DOCUMENT EXCERPT:
BEGIN

Wipe the HDD with KillDisk and try Windows 7 install again.

KillDisk --> http://jcgriff2.com/killdisk_imgburn.html

First - while running XP, run the Windows 7 Upgrade Advisor --> http://www.microsoft.com/windows/windows-7/get/upgrade-advisor.aspx

Regards. . .

jcgriff2

.


----------



## twistedsixty4 (Jul 3, 2010)

*Re: BSOD on windows 7 install*

as a point of clarification, i was not trying to install over another build of windows, this hard drive is brand new, no OS installed, and these bsods happen when i try to go into setup. however, i have successfully installed windows xp home ed. and updated to service pack 2, once i get back to that computer i will run the upgrade advisor and post the results from that.

i also ran a few tests off of Hiren's boot cd to see if any of the components were bad, and everything came up clean.


----------



## twistedsixty4 (Jul 3, 2010)

*Re: BSOD on windows 7 install*

alright i have uploaded the report from win 7 compatibility advisor.. the report is the same for 32bit or 64bit, so im only uploading one.


----------



## twistedsixty4 (Jul 3, 2010)

*Re: BSOD on windows 7 install*

ok, here is some more information, i tried to install win 7 32bit just to see if it was something to do with 64bit drivers, with the 32bit install it froze in the "starting windows" screen, so i decided to try it in safemode..

END

WHAT IS REQUIRED:
Condense the forum thread paragraph that begins "as a point of clarification" into a short bulleted list that keeps its main facts. Work only from the forum thread shown here.

GIVEN INFORMATION:
BEGIN

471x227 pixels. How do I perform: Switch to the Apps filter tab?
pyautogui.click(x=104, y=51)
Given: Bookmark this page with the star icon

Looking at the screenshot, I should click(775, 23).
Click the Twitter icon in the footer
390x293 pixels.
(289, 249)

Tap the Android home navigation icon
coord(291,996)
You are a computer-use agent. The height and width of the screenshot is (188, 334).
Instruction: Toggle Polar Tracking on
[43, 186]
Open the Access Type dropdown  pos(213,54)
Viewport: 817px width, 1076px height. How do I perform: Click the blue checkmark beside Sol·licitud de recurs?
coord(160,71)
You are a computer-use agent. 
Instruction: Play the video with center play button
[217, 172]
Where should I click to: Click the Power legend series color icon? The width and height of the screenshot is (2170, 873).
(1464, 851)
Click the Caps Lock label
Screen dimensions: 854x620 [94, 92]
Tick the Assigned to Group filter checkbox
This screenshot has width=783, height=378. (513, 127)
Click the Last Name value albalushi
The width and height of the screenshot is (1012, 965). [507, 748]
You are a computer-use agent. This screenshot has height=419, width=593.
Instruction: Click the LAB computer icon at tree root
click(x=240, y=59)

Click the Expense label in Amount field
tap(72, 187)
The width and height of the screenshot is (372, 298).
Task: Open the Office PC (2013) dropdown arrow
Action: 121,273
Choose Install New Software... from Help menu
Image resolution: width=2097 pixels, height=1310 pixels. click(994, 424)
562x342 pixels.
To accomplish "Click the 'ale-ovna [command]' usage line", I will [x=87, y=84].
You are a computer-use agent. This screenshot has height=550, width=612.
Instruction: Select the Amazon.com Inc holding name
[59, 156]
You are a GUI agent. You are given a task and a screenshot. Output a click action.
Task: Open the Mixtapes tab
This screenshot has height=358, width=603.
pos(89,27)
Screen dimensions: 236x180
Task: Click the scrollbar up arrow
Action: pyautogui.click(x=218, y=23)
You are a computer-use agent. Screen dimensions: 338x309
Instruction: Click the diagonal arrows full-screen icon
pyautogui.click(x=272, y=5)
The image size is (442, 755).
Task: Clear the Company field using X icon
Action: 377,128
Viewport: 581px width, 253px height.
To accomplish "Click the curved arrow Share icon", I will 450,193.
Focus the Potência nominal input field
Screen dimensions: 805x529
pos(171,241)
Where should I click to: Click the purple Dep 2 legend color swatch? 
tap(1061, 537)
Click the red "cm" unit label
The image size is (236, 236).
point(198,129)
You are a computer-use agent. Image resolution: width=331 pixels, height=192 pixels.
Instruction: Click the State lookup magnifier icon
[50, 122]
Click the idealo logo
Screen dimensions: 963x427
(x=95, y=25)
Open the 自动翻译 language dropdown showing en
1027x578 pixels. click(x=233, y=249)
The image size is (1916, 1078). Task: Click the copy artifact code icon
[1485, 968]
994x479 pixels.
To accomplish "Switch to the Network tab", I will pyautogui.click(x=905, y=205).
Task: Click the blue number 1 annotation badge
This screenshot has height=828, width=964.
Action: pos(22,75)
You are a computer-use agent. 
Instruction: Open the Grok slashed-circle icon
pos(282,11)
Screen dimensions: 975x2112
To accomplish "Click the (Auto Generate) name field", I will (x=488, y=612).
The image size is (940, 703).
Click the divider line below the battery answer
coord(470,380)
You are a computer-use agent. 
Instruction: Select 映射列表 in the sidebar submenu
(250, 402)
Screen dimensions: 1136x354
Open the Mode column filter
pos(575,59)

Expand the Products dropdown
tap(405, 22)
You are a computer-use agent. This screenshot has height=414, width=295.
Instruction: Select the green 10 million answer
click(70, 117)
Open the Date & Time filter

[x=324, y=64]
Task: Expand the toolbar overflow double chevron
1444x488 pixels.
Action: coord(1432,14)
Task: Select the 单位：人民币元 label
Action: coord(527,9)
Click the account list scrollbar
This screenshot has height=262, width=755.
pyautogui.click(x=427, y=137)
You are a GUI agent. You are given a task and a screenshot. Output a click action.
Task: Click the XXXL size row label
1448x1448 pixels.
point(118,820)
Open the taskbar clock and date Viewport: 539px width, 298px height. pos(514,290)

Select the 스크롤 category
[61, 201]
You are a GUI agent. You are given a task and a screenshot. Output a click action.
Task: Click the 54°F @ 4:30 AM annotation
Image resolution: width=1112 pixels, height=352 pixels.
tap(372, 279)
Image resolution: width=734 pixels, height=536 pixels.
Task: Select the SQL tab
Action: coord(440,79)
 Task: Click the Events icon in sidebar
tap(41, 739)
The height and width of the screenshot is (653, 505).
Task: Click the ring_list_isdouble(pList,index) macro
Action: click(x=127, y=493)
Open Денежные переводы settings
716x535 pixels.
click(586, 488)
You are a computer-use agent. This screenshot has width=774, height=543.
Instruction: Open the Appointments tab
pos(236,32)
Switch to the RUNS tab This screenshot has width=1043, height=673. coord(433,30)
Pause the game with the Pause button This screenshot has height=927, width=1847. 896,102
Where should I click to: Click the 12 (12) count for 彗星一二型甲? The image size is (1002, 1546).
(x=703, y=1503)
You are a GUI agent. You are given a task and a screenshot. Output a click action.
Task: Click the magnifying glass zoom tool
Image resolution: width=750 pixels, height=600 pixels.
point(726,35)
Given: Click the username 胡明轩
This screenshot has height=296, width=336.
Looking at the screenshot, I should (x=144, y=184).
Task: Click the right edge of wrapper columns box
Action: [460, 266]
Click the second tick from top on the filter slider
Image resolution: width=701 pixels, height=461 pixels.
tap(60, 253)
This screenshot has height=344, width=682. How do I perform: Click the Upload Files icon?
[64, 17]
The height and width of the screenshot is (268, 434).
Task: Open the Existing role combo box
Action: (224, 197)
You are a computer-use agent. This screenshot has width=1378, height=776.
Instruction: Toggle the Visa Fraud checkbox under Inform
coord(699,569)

END

OUTPUT OF THE EXERCISE:
- The poster was not installing over another build of Windows.
- The hard drive is brand new, with no operating system on it.
- The BSODs happen when the poster tries to go into setup.
- Windows XP Home Edition was installed successfully and updated to Service Pack 2.
- Once back at that computer, the poster will run the Upgrade Advisor and post the results.